翌日。魔術師ギルドを訪ねた俺に対して、婆センパイは昨日の出来事などまるで何も無かったかのように出迎えてくれた。その様子から単に根に持たない性格なのだろうと一見気楽に考えがちだがさにあらず。俺はその時、心中暗雲の如く広がる別の懸念を抱いた。


この婆さんよもや痴呆入ってねえかこれ?


ええと、この世界で痴呆って何て言うんだっけ。思わずセンパイに訊ねそうになってしまった俺だが、よくよく考えればそんな事を面と向かって口に出すのは流石に憚られる。何も自ら虎の尾の上で雄叫びを上げながらストンピング高速連打する事はあるまい。なので一先ずセンパイの呆け疑惑は棚上げすることにした。


そんな婆センパイは昨日とは皿が違う色のランプを取り出すと、(昨日のランプは猛り狂うセンパイにより破壊された。)再び超の、もとい火魔法を俺の目の前で披露した。そして息を吹きかけてあっさりとランプの灯を消すと、俺に向けて言い放った。


「さあ、やってみな。」

いやいや、待て。いきなりさあやれとか言われても。


「いや、待ってくれ。もう少し具体的に分かり易く、一から手順を教えてはくれないだろうか。いきなりやれと言われても、何をどうすれば良いか 良く分からないのだが。」だがそんな俺の要望を聞いた途端、婆センパイの表情がみるみる険しくなった。うっ何か不味ったのだろうか。別に可笑しな事は言って居ないと思うが。

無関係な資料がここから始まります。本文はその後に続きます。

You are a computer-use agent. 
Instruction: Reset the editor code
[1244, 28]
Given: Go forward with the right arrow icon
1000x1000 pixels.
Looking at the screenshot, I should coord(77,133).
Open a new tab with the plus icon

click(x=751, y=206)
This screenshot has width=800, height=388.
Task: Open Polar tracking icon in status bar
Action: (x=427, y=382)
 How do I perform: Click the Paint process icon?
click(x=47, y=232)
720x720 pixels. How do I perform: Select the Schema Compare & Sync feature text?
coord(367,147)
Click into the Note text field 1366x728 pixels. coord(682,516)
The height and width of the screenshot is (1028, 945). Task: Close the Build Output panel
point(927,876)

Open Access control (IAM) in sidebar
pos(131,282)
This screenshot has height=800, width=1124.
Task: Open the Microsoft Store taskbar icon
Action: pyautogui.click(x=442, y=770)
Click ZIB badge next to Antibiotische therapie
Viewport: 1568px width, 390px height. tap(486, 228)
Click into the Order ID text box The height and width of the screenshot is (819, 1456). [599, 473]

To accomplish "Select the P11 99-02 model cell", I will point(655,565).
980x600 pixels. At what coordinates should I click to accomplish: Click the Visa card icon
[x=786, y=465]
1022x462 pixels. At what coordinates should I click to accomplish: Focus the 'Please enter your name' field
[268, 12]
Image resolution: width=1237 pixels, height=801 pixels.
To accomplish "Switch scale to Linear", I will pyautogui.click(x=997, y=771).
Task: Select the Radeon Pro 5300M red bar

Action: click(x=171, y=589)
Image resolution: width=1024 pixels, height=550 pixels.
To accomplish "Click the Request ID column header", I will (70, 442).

「なあ小僧。あたしゃが何時そんな事聞けと言ったよ。」


「う・・。」


「あたしゃと言ったんじゃよ。」


「それは・・。」


「お前さぁ。あたしゃ達・・いや、世の中舐めてんのかい。」

椅子に座る婆センパイは耳に小指を突っ込んで穿りながら、焦る俺を一瞥した。昨日とは打って変わってまるで虫でも見るかのような、醒め切った目で。


「・・・・。」


「小僧、お前は甘ったれ貴族のボンクラ息子か何かかい。アホ面下げて訊けば人が何でも教えてくれると、只突っ立っていれば何時でも親身になって手取り足取り指南してくれるとでも、本気で思ってんのかい。」


「いや、それは・・。」


「あたしゃボンクラ相手でも魔法の指導をしてやる気高く美しく心優しい魔女じゃが、木偶なんぞに教えてやる気は無いね。何か勘違いしとるようじゃが、あたしゃお前の指導なんぞ何時だって放り出してもええんじゃぞ。此の歳で今更ギルドの評価何ぞどうでも良いし、別に金に困っとる訳でもないしの。」


成程、婆センパイの言う事も一理、いや十理ある。考え無しで甘ちゃんな俺が間違っていたのだ。この世界に飛ばされてから既に何年も経つ。にも拘らず俺は未だ地球の、いや平和な故郷の温い感覚が抜け切って居なかったらしい。


「済まないセンパイ。俺が間違っていた。」

謝罪の言葉と共に、俺は婆センパイに頭を下げた。一瞬、賄賂の魔石のことが脳裏を掠めたが、此処でそいつにを出すのは悪手であろう。勿論自重する。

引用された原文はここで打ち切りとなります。